Para a determinação da especificidade do método bioanalítico, foram utilizadas amostras de plasma branco obtidas de indivíduos sadios, sendo

tais amostras classificadas em: normais, lipêmicas e hemolisadas. Os resultados foram comparados com aqueles obtidos com solução aquosa dos analitos.

4.3.2.4 Limites de detecção e de quantificação

O limite de detecção é a menor quantidade do analito presente numa amostra que pode ser detectado, porém não necessariamente quantificado, sob as condições experimentais estabelecidas, devendo ser de 2 a 3 vezes superior ao ruído da linha de base.
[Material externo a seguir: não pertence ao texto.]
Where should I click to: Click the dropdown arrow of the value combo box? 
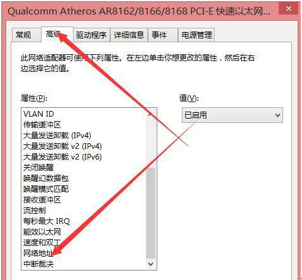277,115
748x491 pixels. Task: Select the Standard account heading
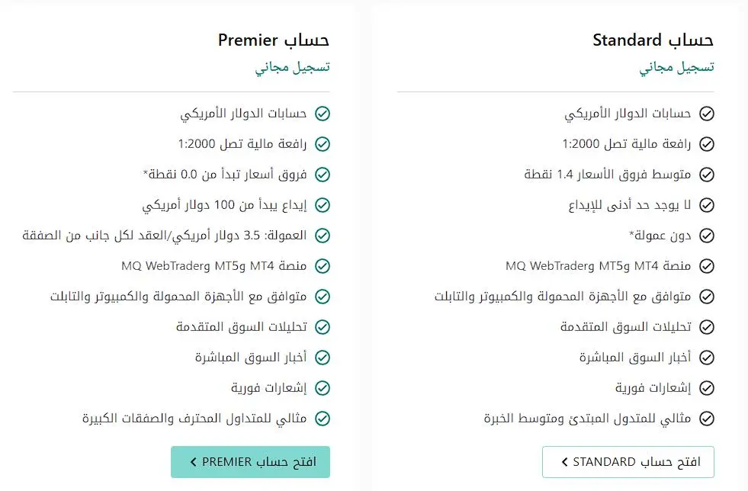653,40
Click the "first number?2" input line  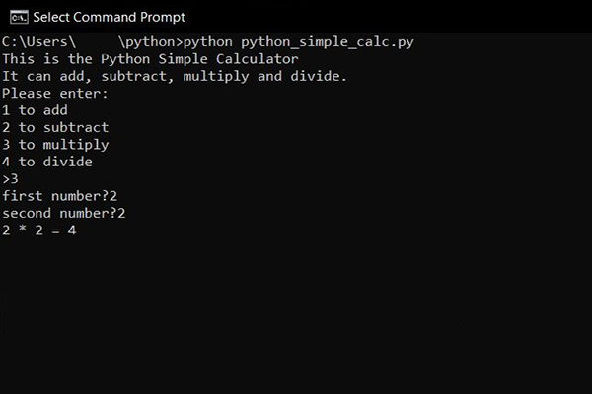point(59,196)

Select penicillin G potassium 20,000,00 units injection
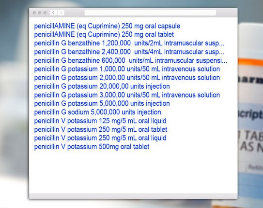coord(102,86)
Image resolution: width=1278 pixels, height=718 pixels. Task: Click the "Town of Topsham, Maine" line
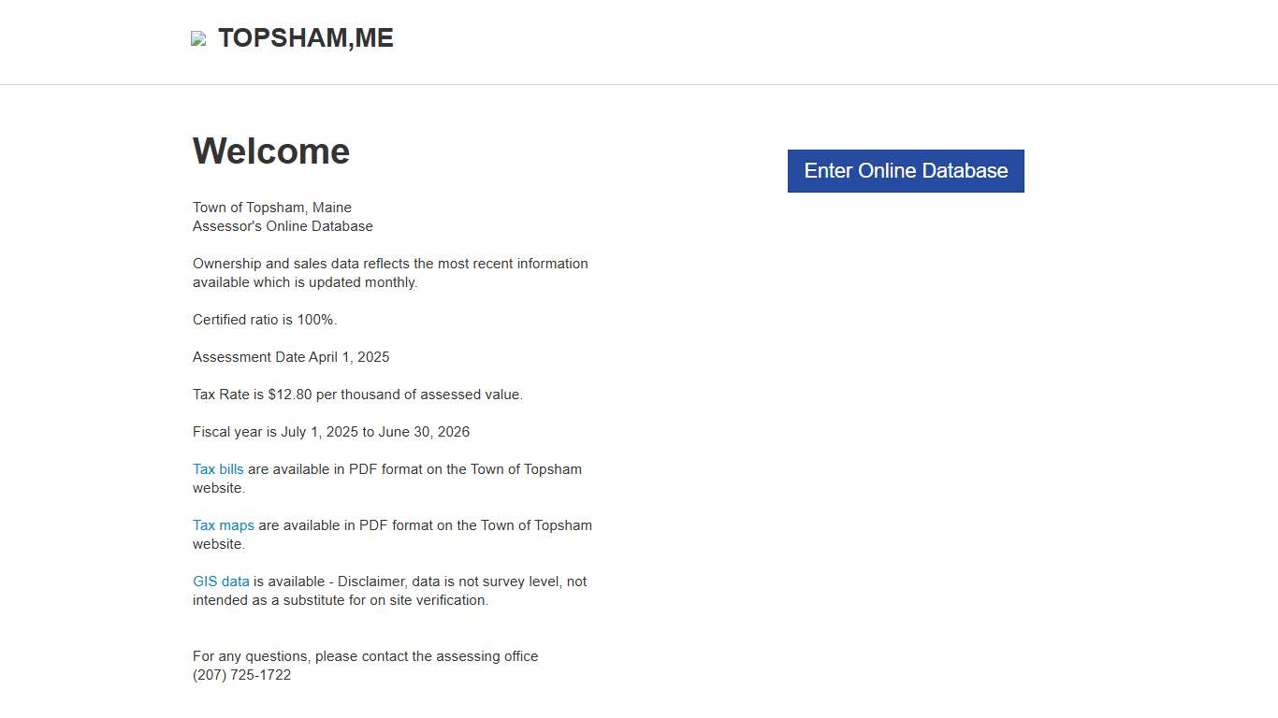click(272, 208)
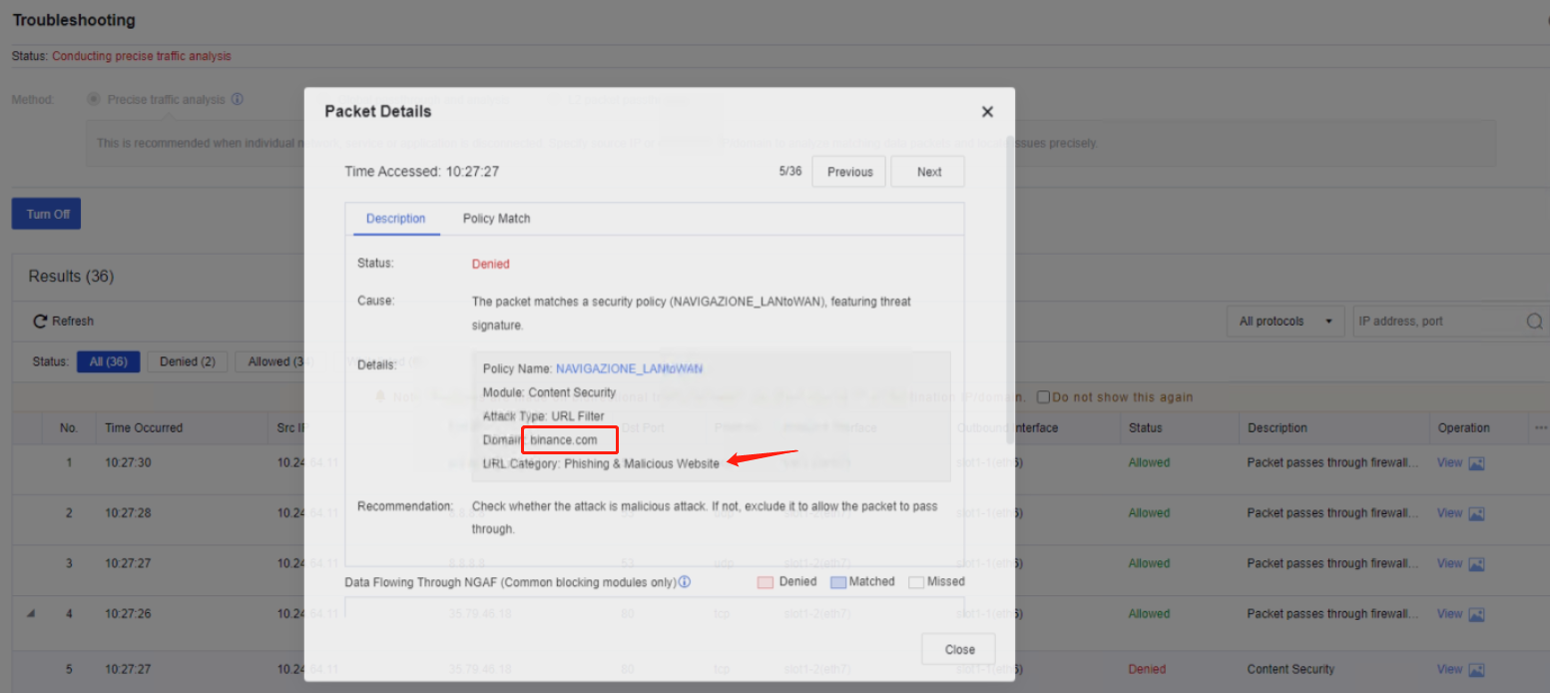The height and width of the screenshot is (693, 1550).
Task: Go to the Next packet
Action: click(x=928, y=172)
Tal parâmetro foi determinado através da análise de plasma contendo soluções-padrão com concentrações conhecidas e decrescentes de RSP e 9OH-RSP, até o menor nível detectável.

O limite de quantificação é a menor quantidade do analito, presente em uma amostra, que pode ser determinada com precisão e exatidão aceitáveis, sob as condições experimentais estabelecidas, devendo ser, no mínimo, cinco vezes superior a qualquer interferência da amostra branco no tempo de retenção do fármaco.

Estes parâmetros foram determinados por meio da análise de soluções contento concentrações conhecidas e decrescentes da RSP (comprimidos revestidos) ou de plasma contento concentrações conhecidas e decrescentes da RSP e 9OH-RSP até o menor nível determinável com precisão e exatidão aceitáveis.

4.3.2.5 Linearidade

Linearidade pode ser definida como a capacidade de um método analítico tem de demonstrar que os resultados obtidos são diretamente proporcionais à concentração do analito na amostra, dentro de um intervalo especificado, sendo que o coeficiente de correlação (R2_{) deve ser igual ou} superior a 0,99, segundo as normas da ANVISA (Brasil, 2003c).

A determinação da linearidade foi efetuada a partir da construção de uma curva de calibração de soluções-padrão de RSP em diversas concentrações conhecidas, sendo 10 concentrações para o método para análise plasmática e 11 concentrações para o método para análise dos comprimidos.

A curva de calibração representa a relação entre a resposta do instrumento e a concentração conhecida do analito, representada neste estudo pela área do pico cromatográfico. Para a determinação deste parâmetro foi construída uma curva de calibração extraída com 10 pontos, utilizou-se plasma como matriz biológica. Foi estabelecida a correlação linear entre concentração e área do pico.

4.3.2.6 Robustez

A robustez de um método analítico pode ser definida como a medida de sua capacidade em resistir a pequenas e deliberadas variações dos parâmetros analíticos indicando sua confiança durante o uso normal. Para a determinação da robustez foram efetuadas pequenas variações nas

seguintes condições cromatográficas: pH, fluxo do sistema cromatográfico e coluna cromatográfica.

4.3.2.7 Estabilidade

Para a análise da estabilidade das soluções-estoque foram selecionadas três amostras-controle com valores conhecidos e independentes: 5, 10 e 25 g/mL. As soluções foram mantidas à temperatura ambiente por 24 h, à temperatura de -20 ºC e -80 ºC e analisadas com 7, 15, 30 dias após a data do preparo.

Informações sobre a estabilidade dos analitos na matriz biológica são necessárias para garantir que tais analitos não sofram alterações entre o período da coleta e o momento da análise. A estabilidade dos analitos (RSP, 9OH-RSP e padrão interno) foi determinada a partir de: (a) ciclos de congelamento e descongelamento de três amostras das concentrações baixa e alta: as amostras foram mantidas congeladas a -20 ºC por 24 h sendo então submetidas ao descongelamento à temperatura ambiente e após o descongelamento foram congeladas novamente por 24 h a -20 ºC e assim sucessivamente até completar os três ciclos. Os resultados foram comparados com aqueles obtidos da análise das amostras recém- preparadas; (b) para estabilidade de curta duração foram utilizadas três amostras das concentrações baixa e alta as quais permaneceram por 24 h e 48 h à temperatura ambiente e, posteriormente, analisadas. Os resultados foram comparados com aqueles obtidos da análise das amostras recém- preparadas.